"We do not have enough scientific information to predict how these high flight rates will affect the ozone layer in 10 or 20 years."
Further complicating matters, individual mission trajectories pollute to different degrees, he added.
Some launches release chemicals into the lower atmosphere, where most of them "rain out" fairly quickly. Others pollute the stratosphere, where they can linger and react with other chemicals.
Also, "we don't know enough about the real atmospheric impacts of all the various types [of fuels] to say for sure which are best," study co-author Toohey said.
"We need to get some observations in a variety of rockets to start to reduce uncertainties."
Global Warming vs.

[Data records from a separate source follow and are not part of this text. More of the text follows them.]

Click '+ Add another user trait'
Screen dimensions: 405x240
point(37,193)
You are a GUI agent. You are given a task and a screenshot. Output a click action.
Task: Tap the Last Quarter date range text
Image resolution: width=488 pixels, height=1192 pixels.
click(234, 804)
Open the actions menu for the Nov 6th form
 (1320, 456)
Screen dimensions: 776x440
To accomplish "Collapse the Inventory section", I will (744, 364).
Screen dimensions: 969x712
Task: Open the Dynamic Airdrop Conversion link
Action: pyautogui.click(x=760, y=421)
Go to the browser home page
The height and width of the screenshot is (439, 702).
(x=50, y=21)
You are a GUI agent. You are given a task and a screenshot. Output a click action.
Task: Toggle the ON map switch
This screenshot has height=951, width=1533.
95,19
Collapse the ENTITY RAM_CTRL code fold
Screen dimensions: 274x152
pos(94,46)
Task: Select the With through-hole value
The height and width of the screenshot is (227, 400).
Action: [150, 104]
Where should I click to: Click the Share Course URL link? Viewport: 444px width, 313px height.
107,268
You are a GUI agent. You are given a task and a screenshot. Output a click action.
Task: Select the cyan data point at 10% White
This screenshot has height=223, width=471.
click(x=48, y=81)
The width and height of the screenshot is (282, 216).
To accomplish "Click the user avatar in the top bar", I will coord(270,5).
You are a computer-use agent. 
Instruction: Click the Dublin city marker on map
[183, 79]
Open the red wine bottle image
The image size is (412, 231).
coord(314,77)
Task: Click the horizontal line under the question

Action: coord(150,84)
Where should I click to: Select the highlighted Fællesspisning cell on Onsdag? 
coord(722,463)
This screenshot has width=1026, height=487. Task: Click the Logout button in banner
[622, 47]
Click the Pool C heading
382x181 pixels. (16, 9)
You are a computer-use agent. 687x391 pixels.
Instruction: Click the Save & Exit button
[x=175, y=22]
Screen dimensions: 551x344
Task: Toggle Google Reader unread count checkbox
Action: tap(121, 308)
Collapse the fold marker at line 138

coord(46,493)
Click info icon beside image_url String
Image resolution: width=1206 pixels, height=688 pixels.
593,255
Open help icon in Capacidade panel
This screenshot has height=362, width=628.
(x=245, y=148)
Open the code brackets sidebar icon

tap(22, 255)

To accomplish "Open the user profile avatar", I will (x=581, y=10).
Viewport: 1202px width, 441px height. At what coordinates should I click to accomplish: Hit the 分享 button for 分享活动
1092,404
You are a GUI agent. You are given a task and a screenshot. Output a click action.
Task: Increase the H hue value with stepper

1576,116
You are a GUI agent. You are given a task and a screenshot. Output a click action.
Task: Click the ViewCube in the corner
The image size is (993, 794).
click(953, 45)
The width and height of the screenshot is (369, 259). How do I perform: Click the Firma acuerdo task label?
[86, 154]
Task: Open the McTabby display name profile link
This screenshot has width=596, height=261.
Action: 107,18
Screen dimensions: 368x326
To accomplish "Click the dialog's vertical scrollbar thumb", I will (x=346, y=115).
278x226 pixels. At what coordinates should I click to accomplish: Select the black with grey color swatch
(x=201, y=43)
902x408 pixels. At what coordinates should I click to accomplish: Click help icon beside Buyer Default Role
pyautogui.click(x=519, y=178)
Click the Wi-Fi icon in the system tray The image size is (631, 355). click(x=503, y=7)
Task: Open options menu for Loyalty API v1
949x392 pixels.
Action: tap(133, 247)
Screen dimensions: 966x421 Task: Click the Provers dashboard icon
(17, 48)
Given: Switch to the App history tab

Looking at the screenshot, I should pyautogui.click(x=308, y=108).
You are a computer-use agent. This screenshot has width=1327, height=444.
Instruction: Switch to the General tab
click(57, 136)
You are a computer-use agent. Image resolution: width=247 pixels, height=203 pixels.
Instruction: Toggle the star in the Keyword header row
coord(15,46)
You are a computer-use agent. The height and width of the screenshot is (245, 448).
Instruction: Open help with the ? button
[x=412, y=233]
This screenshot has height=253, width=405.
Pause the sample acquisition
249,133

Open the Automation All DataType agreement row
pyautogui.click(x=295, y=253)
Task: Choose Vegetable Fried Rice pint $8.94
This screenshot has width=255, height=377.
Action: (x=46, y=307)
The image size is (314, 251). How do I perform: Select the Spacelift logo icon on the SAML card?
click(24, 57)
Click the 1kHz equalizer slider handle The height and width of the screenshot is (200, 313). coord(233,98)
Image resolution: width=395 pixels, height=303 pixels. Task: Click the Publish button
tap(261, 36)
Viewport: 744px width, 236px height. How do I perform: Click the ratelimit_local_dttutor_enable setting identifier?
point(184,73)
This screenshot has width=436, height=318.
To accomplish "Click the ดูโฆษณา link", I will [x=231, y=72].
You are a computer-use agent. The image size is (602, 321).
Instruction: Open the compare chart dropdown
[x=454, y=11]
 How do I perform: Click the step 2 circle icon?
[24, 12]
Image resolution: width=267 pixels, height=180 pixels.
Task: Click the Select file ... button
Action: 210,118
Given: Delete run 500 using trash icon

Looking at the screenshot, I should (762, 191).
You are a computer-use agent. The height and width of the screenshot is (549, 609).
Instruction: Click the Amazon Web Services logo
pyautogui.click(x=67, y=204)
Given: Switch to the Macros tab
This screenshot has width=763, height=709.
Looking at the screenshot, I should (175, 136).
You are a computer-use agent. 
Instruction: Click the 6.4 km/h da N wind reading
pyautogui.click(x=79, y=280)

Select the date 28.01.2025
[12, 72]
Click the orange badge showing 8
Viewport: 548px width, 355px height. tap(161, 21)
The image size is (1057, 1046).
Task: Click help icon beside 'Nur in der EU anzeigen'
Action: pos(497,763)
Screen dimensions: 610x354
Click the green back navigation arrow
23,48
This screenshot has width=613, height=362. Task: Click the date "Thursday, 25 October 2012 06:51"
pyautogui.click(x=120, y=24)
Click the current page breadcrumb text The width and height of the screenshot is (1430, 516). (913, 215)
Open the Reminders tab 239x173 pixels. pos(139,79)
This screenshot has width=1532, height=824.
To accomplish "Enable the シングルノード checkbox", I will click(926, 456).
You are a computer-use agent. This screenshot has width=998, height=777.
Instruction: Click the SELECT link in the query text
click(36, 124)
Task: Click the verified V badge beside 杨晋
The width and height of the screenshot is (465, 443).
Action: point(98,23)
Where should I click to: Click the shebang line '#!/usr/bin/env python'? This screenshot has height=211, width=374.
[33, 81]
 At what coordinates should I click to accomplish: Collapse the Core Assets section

Ozone
Toohey is also sending out a pollution warning about so-called geoengineering proposals that have surfaced to combat global warming.
Some researchers, for example, want to seed the stratosphere with particles of sulfur dioxide and aluminum oxide to spur global cooling. (Read "Extreme Global Warming Fix Proposed: Fill the Skies With Sulfur.")
But aluminum oxide is one of the chemicals in solid rocket fuel that depletes ozone, Toohey pointed out.
"There are people in the engineering world who think we could address global warming in a way that could destroy our ozone layer," he said.
"If people are going to put particles into the stratosphere, they'd better be careful."